東根山(928m)

東根山早春

東根山早春

 東根山は盛岡市の南約15キロ程の紫波町西方にあり、南昌山(標高約848m)、箱ケ森(標高約866m)と連なる「志波三山」南端に位置する里山です。
 山の形が台形状で四阿 (あずまや) の屋根に似ることが山名の由来とか。特徴的な山容なので同定し易い。山頂付近からの眺望とブナやミズナラの樹林が素晴らしく、春にはカタクリも楽しめる山として多くの方々に親しまれております。

登山道入口は志和稲荷神社の北側、あずまね温泉「ラフランス館」の入口に標示があります。
 ここから山頂までの標高差は約700m。
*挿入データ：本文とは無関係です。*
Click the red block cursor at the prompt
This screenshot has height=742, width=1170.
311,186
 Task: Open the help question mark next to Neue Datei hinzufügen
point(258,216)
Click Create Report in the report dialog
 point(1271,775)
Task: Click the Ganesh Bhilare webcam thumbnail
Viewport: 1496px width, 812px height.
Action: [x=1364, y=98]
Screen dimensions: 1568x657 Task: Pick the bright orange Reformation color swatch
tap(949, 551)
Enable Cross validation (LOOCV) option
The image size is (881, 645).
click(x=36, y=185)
距離約5km。山頂までの登り所要時間は概ね2時間半。
 里山とは言っても、登り応えのある山の一つと言えそうです。 東根山で「春の使者」カタクリが楽しめるのは、周辺の里山同様、四月下旬頃からとなります。

 

 

 この頃には山頂付近の一部を除いて残雪も姿を消し、広葉樹林は芽吹きが始まります。まるで水墨画から淡い色彩の水彩画の世界に移ったかのような印象。林間にはコブシやマンサク、キブシなどが目立ち、小鳥たちの囀りが賑やかで、時折、ウグイスも美声を響かせてくれることでしょう。中腹付近の林床にはカタクリのほかにキクザキイチリンソウやエンレイソウなども見られます。
 上部の蛇石展望台からの眺望は抜群。眼下に紫波町南部の田園地帯が広がります。
 広い山頂からの眺望も特筆もの。天候に恵まれれば岩手山、姫神山、早池峰山、焼石連峰や和賀山塊の峰々まで、360度の展望を我がものとすることが出来ます。
 また、下山後に温泉に浸かる楽しみも東根山の魅力の一つです。